[Text excerpt]
Re: The title being capitalized like a proper noun for almost seven years. Well, it was not capitalized for almost four years before that. But either way, Misplaced Pages says silence means nothing.

Also, since several editors have commented on my posts as posts, and on my intentions, I must share that I am feeling a bit harrassed here. I am acting in good faith. I am putting hours into trying to comment according to WP:5P. If others don't believe me, should I just stop trying to be a productive participant? Lightbreather (talk) 01:44, 26 August 2013 (UTC)

I repeat: your rationale for making this change is unsupportable. Some use the name as a proper noun; others do not. I can cite specific, reliable sources that spell it as a proper noun, such as feinstein.senate.gov, and Kopel's study. You made a claim that the capitalization creates undue 'weight'. Undue weight suggests bias. What bias - specifically - do you see being promulgated by referring to the Federal Assault Weapons Ban as such? If you cannot specifically identify the bias you wish to correct, then making the claim is tendentious. If you refuse to inform your fellow editors of the problems you are trying to correct, which requires identifying them, (including the discussion of Content Fork and Primary Topic, wherein I asked pointedly for you to identify the problems you wish to fix, with no response) then it becomes rather clear that this is tendentious and disruptive of the collaborative process. I repeat: this is a collaborative process. If you will not collaborate, but instead insist that your changes are the only changes that are acceptable (see 'remove cosmetic' above), what else are we to assume? Anastrophe (talk) 02:16, 26 August 2013 (UTC)

[Entries]
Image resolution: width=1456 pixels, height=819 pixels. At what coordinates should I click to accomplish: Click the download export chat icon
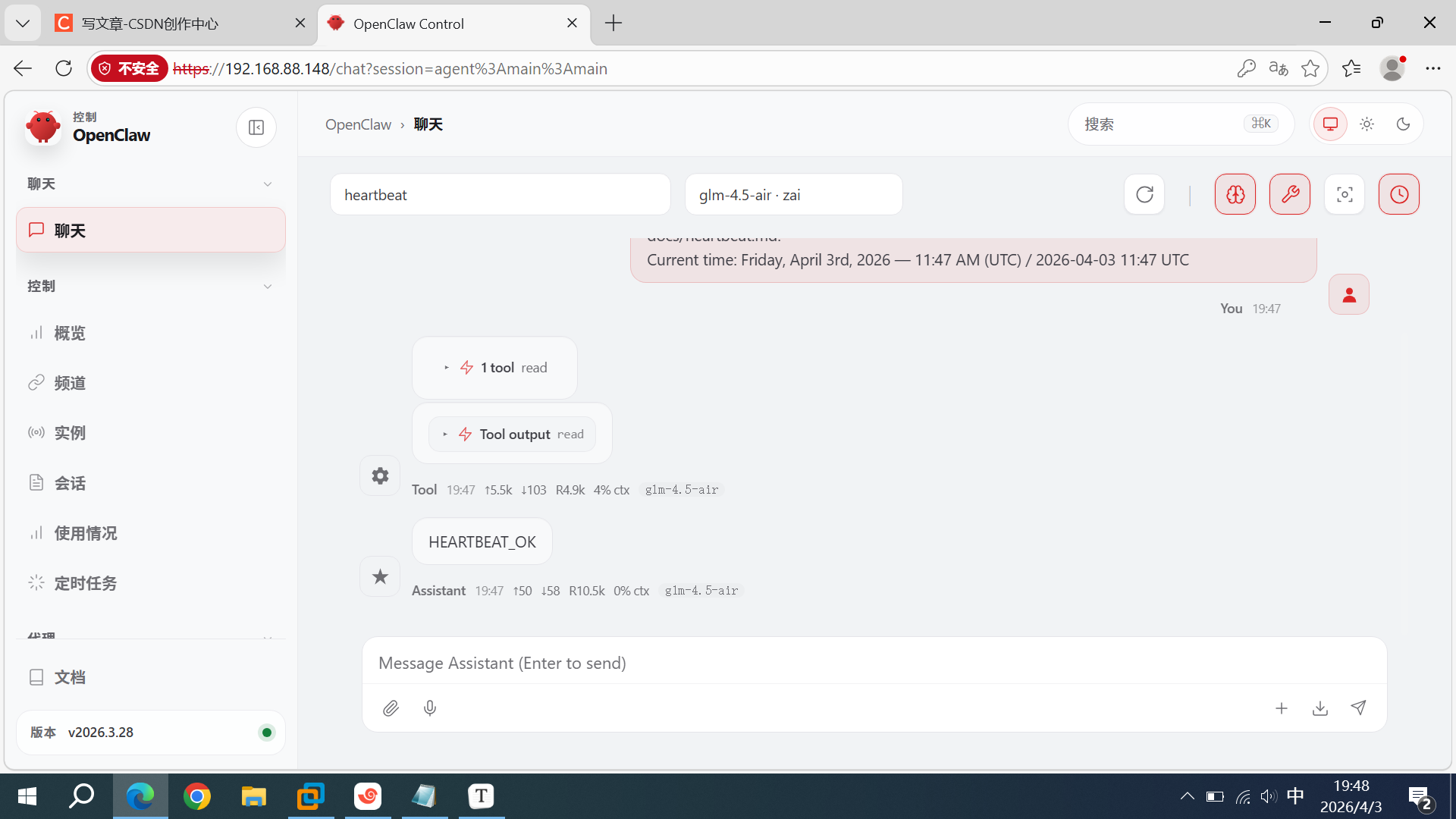click(1320, 708)
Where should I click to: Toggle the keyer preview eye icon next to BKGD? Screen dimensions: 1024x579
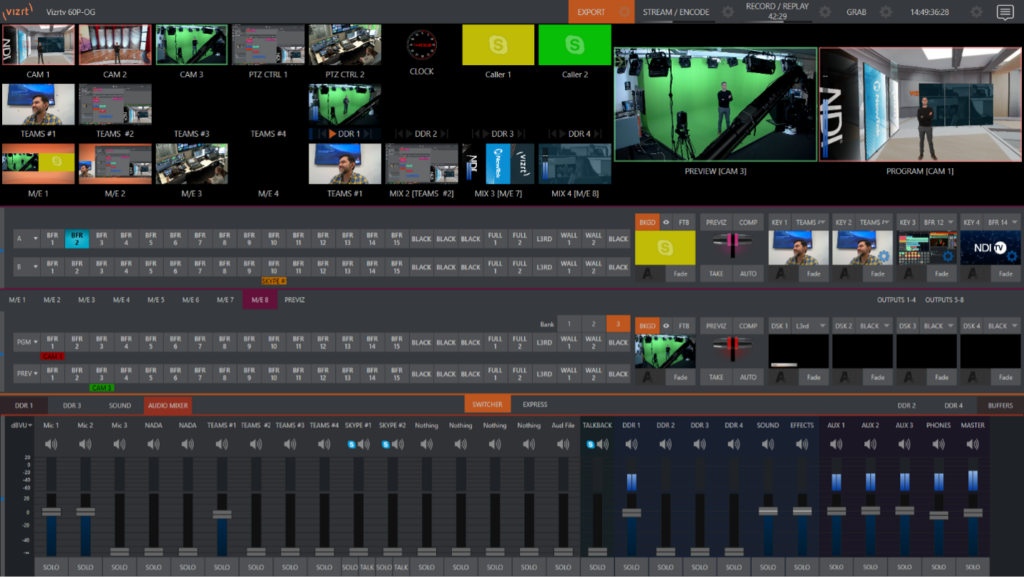pyautogui.click(x=666, y=223)
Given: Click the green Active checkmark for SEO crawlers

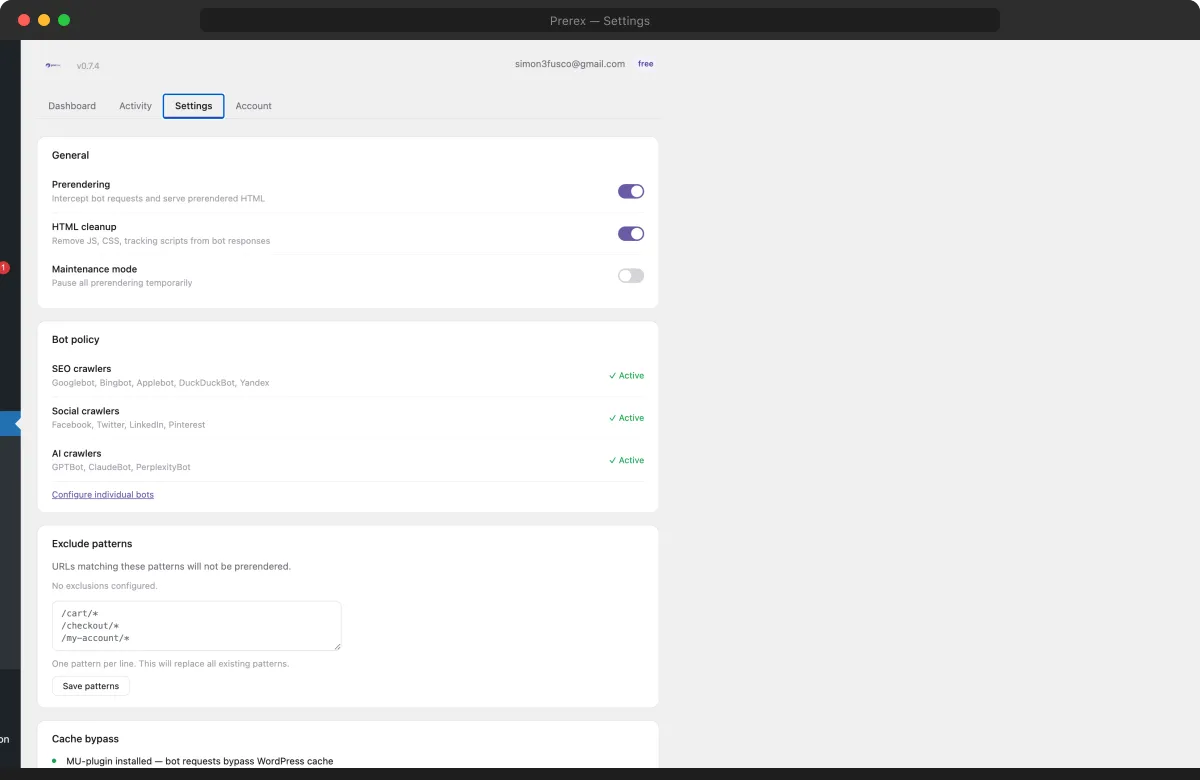Looking at the screenshot, I should tap(626, 375).
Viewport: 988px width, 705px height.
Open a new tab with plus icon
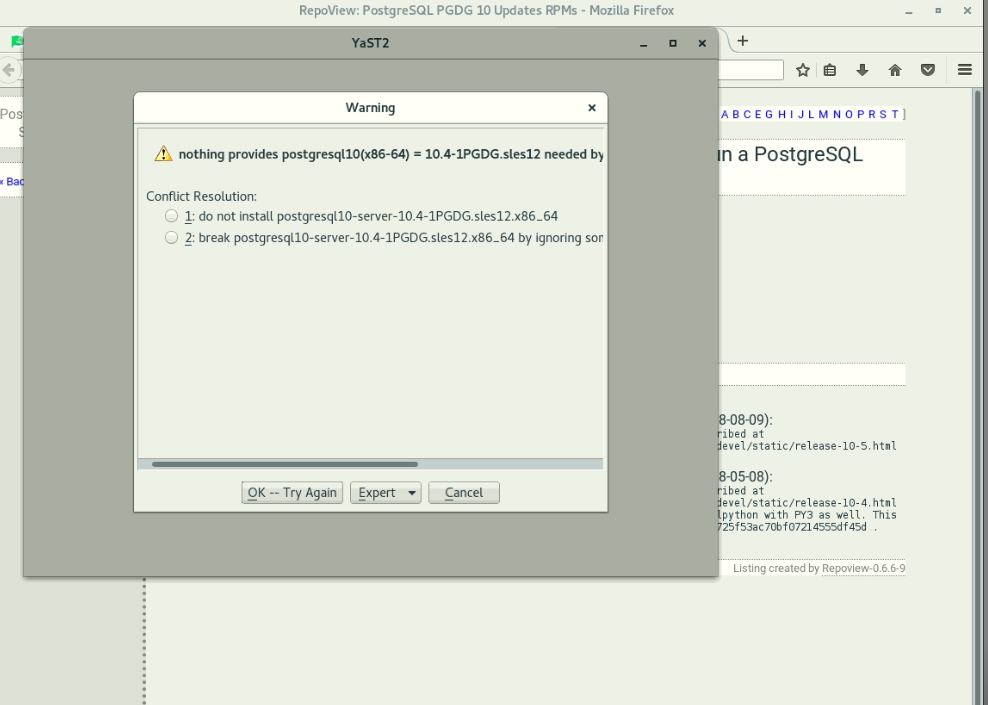pyautogui.click(x=743, y=41)
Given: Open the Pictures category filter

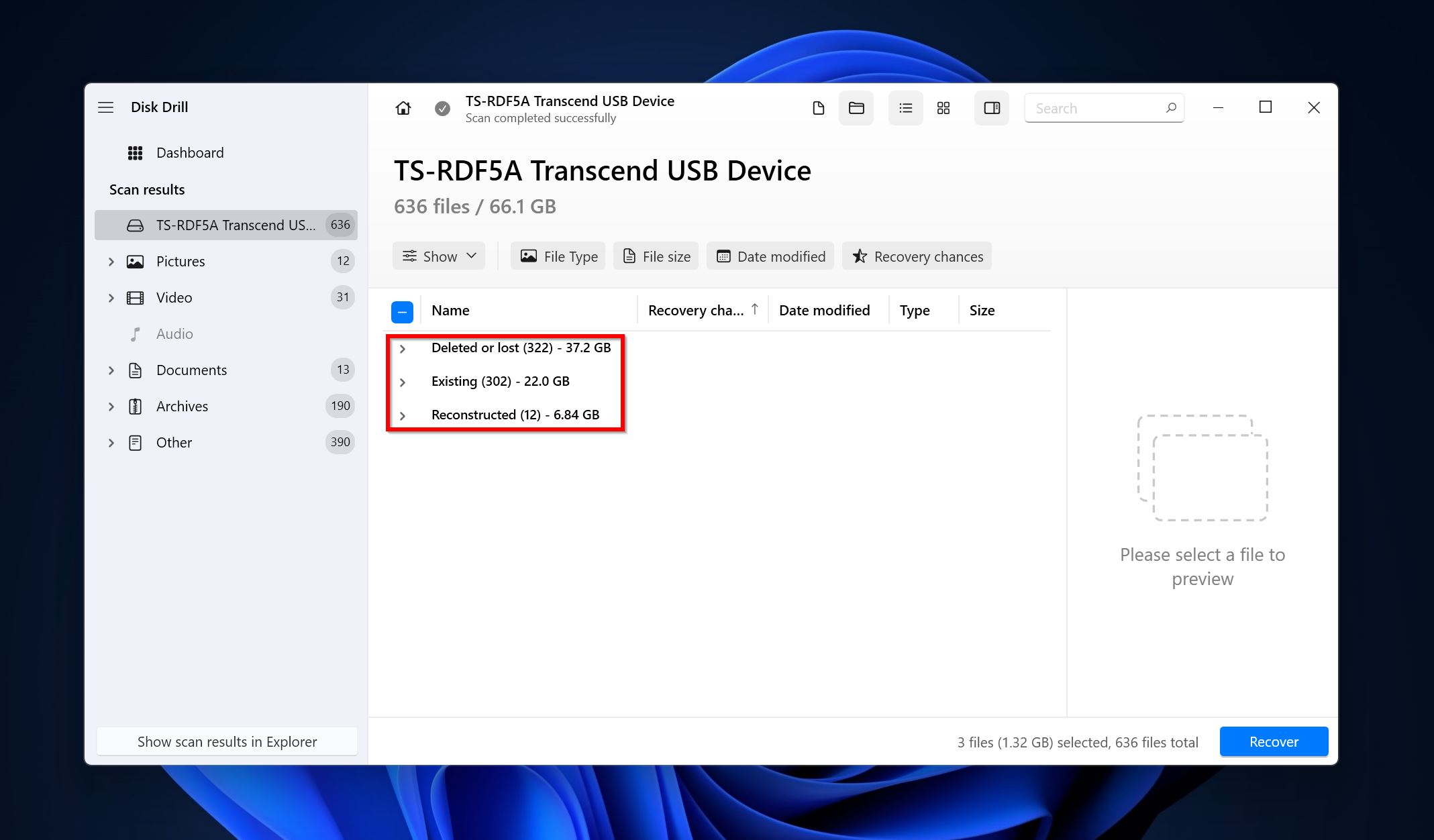Looking at the screenshot, I should pyautogui.click(x=181, y=261).
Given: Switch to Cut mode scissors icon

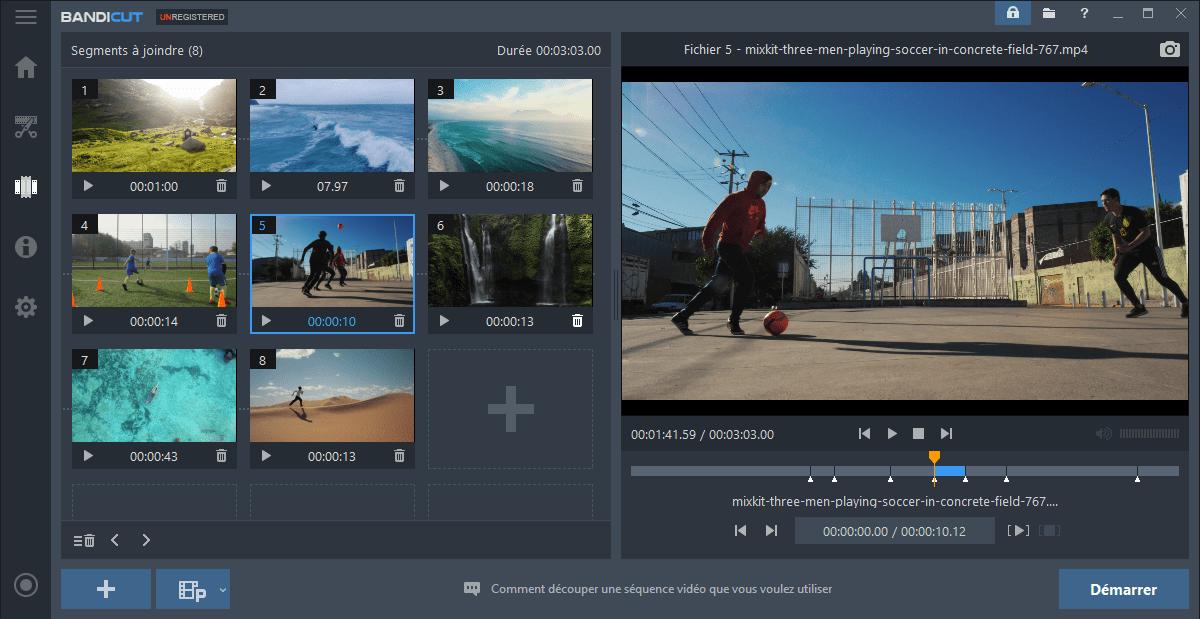Looking at the screenshot, I should pyautogui.click(x=26, y=127).
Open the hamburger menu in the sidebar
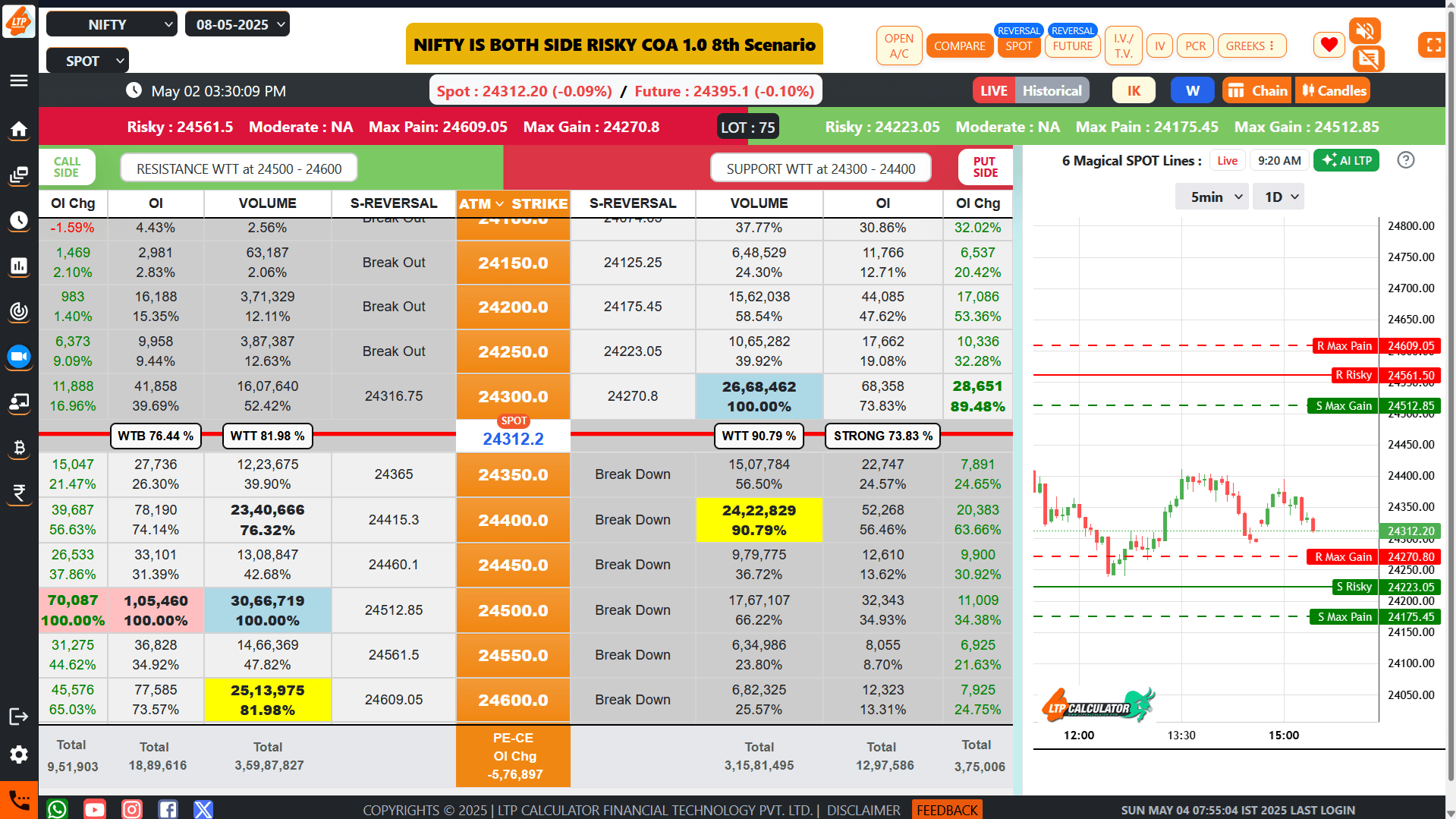This screenshot has width=1456, height=819. pos(19,80)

[Stated task] Please output the part of the capitalization discussion starting at "Also, since several" and ending at "01:44, 26 August 2013 (UTC)". Draw only on the capitalization discussion and ignore the lines.

[Answer to this exercise]
Also, since several editors have commented on my posts as posts, and on my intentions, I must share that I am feeling a bit harrassed here. I am acting in good faith. I am putting hours into trying to comment according to WP:5P. If others don't believe me, should I just stop trying to be a productive participant? Lightbreather (talk) 01:44, 26 August 2013 (UTC)